▼

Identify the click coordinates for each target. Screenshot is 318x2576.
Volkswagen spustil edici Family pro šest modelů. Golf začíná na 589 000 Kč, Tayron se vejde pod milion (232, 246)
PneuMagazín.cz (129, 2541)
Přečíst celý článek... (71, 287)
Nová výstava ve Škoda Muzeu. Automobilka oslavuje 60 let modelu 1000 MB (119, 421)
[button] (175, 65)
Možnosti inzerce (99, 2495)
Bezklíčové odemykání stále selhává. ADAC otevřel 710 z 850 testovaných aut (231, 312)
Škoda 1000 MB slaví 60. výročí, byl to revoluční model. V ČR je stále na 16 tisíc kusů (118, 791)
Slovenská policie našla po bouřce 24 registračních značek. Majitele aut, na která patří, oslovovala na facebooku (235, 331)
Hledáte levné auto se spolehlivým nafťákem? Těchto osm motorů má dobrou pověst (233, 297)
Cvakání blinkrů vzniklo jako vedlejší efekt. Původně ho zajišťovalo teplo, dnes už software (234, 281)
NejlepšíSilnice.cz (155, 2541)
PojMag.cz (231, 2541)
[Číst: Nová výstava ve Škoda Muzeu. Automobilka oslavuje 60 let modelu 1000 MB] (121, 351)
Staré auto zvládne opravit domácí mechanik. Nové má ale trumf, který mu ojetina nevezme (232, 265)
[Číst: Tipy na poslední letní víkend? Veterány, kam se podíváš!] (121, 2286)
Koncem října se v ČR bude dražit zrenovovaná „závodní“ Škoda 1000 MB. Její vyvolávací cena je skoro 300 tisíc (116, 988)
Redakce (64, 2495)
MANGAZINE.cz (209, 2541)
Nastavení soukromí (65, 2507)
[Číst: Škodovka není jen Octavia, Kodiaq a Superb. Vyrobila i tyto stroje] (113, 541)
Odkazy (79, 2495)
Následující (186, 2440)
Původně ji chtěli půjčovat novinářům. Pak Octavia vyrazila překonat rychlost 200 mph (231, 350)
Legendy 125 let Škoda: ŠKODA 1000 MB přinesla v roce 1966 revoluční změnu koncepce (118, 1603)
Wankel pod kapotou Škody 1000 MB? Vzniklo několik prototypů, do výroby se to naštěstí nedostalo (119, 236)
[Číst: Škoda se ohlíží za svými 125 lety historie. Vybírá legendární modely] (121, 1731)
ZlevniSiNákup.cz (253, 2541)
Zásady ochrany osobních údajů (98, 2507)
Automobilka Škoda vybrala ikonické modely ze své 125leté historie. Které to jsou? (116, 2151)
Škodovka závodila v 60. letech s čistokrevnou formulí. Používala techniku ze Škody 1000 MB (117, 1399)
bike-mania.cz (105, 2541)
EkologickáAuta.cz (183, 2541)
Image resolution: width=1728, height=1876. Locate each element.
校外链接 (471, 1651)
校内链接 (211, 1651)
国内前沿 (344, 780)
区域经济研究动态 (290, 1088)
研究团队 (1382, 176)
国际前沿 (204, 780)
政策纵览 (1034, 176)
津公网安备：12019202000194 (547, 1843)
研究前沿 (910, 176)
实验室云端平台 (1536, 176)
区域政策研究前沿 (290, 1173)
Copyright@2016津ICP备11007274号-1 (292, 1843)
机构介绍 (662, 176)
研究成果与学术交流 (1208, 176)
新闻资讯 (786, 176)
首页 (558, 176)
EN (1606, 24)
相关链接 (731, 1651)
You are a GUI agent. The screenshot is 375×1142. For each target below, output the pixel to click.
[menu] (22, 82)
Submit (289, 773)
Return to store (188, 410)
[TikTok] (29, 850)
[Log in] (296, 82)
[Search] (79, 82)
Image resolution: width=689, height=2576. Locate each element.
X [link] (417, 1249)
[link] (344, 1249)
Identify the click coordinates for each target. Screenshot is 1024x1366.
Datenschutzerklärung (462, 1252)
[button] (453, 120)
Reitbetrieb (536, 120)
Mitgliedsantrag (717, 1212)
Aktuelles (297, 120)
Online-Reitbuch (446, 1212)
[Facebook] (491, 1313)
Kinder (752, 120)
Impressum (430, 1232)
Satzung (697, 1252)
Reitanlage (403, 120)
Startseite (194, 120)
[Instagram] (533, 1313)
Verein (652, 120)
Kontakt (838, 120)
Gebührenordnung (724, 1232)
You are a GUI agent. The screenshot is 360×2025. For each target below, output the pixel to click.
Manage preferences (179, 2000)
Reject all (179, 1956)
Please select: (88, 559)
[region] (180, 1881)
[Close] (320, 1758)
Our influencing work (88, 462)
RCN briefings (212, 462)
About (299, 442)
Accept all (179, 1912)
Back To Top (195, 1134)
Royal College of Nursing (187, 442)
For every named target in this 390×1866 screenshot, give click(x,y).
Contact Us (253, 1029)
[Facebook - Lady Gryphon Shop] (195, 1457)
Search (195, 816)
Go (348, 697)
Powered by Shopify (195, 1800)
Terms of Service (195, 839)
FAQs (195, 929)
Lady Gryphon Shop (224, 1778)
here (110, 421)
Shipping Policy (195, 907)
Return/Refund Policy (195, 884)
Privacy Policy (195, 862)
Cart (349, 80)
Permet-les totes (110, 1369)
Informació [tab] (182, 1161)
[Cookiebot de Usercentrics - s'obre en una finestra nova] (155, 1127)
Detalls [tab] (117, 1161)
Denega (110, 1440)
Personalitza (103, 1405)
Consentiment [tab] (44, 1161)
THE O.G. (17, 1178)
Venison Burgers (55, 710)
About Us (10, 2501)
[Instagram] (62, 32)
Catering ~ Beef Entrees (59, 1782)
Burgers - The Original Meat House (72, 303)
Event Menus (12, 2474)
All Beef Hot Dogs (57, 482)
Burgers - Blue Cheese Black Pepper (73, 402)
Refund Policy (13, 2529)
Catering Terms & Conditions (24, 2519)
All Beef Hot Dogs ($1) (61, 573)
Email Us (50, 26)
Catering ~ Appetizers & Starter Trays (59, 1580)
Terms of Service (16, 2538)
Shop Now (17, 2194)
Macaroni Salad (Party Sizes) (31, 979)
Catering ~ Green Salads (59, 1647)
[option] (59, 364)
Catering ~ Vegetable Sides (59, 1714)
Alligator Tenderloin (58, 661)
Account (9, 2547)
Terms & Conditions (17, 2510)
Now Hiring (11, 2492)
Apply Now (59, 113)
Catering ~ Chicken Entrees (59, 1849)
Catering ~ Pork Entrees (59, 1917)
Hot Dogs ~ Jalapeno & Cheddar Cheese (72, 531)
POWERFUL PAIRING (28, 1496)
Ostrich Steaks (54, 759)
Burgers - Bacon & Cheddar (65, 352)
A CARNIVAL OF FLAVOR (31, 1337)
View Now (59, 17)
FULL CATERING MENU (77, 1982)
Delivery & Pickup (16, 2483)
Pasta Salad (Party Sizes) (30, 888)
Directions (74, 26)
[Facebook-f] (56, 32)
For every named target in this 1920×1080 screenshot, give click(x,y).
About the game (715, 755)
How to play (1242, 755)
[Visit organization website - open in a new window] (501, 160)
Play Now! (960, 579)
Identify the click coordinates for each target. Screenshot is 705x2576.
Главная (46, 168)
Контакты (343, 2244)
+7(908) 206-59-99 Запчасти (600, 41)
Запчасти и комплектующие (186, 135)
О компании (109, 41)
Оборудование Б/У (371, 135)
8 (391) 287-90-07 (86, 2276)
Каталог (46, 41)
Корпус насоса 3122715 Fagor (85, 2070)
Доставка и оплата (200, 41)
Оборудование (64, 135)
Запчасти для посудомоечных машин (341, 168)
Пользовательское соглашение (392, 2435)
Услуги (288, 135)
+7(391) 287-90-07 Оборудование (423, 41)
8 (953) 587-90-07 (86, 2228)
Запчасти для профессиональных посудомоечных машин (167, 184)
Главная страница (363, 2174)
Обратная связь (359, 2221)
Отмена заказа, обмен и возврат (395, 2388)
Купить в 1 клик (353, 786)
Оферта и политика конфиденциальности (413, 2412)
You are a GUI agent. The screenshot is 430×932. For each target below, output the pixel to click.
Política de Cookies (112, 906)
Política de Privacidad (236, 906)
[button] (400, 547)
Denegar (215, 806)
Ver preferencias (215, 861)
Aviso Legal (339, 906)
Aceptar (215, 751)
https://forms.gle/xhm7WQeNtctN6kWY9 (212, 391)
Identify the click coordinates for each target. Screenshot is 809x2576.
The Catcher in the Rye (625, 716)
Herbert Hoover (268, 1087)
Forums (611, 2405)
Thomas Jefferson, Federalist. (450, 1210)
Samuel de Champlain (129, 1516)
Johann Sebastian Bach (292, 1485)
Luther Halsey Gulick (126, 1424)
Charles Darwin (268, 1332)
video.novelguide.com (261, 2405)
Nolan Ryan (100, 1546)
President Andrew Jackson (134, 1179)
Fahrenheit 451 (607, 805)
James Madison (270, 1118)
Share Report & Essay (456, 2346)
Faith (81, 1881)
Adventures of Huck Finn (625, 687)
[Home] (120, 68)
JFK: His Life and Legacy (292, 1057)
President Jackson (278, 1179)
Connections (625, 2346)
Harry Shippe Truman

▲

### Problem statement
Having found the line with "8 (391) 287-90-07 (86, 2276)", please set it down along with every line after it through the end of the material above, exactly and with nothing added.

### Worked solution
8 (391) 287-90-07 (86, 2276)
Каталог (46, 41)
Корпус насоса 3122715 Fagor (85, 2070)
Доставка и оплата (200, 41)
Оборудование (64, 135)
Запчасти для посудомоечных машин (341, 168)
Пользовательское соглашение (392, 2435)
Услуги (288, 135)
+7(391) 287-90-07 Оборудование (423, 41)
8 (953) 587-90-07 (86, 2228)
Запчасти для профессиональных посудомоечных машин (167, 184)
Главная страница (363, 2174)
Обратная связь (359, 2221)
Отмена заказа, обмен и возврат (395, 2388)
Купить в 1 клик (353, 786)
Оферта и политика конфиденциальности (413, 2412)
You are a GUI agent. The screenshot is 430×932. For each target below, output the pixel to click.
Política de Cookies (112, 906)
Política de Privacidad (236, 906)
[button] (400, 547)
Denegar (215, 806)
Ver preferencias (215, 861)
Aviso Legal (339, 906)
Aceptar (215, 751)
https://forms.gle/xhm7WQeNtctN6kWY9 (212, 391)
Identify the click coordinates for each target. Screenshot is 809x2576.
The Catcher in the Rye (625, 716)
Herbert Hoover (268, 1087)
Forums (611, 2405)
Thomas Jefferson, Federalist. (450, 1210)
Samuel de Champlain (129, 1516)
Johann Sebastian Bach (292, 1485)
Luther Halsey Gulick (126, 1424)
Charles Darwin (268, 1332)
video.novelguide.com (261, 2405)
Nolan Ryan (100, 1546)
President Andrew Jackson (134, 1179)
Fahrenheit 451 (607, 805)
James Madison (270, 1118)
Share Report & Essay (456, 2346)
Faith (81, 1881)
Adventures of Huck Finn (625, 687)
[Home] (120, 68)
JFK: His Life and Legacy (292, 1057)
President Jackson (278, 1179)
Connections (625, 2346)
Harry Shippe Truman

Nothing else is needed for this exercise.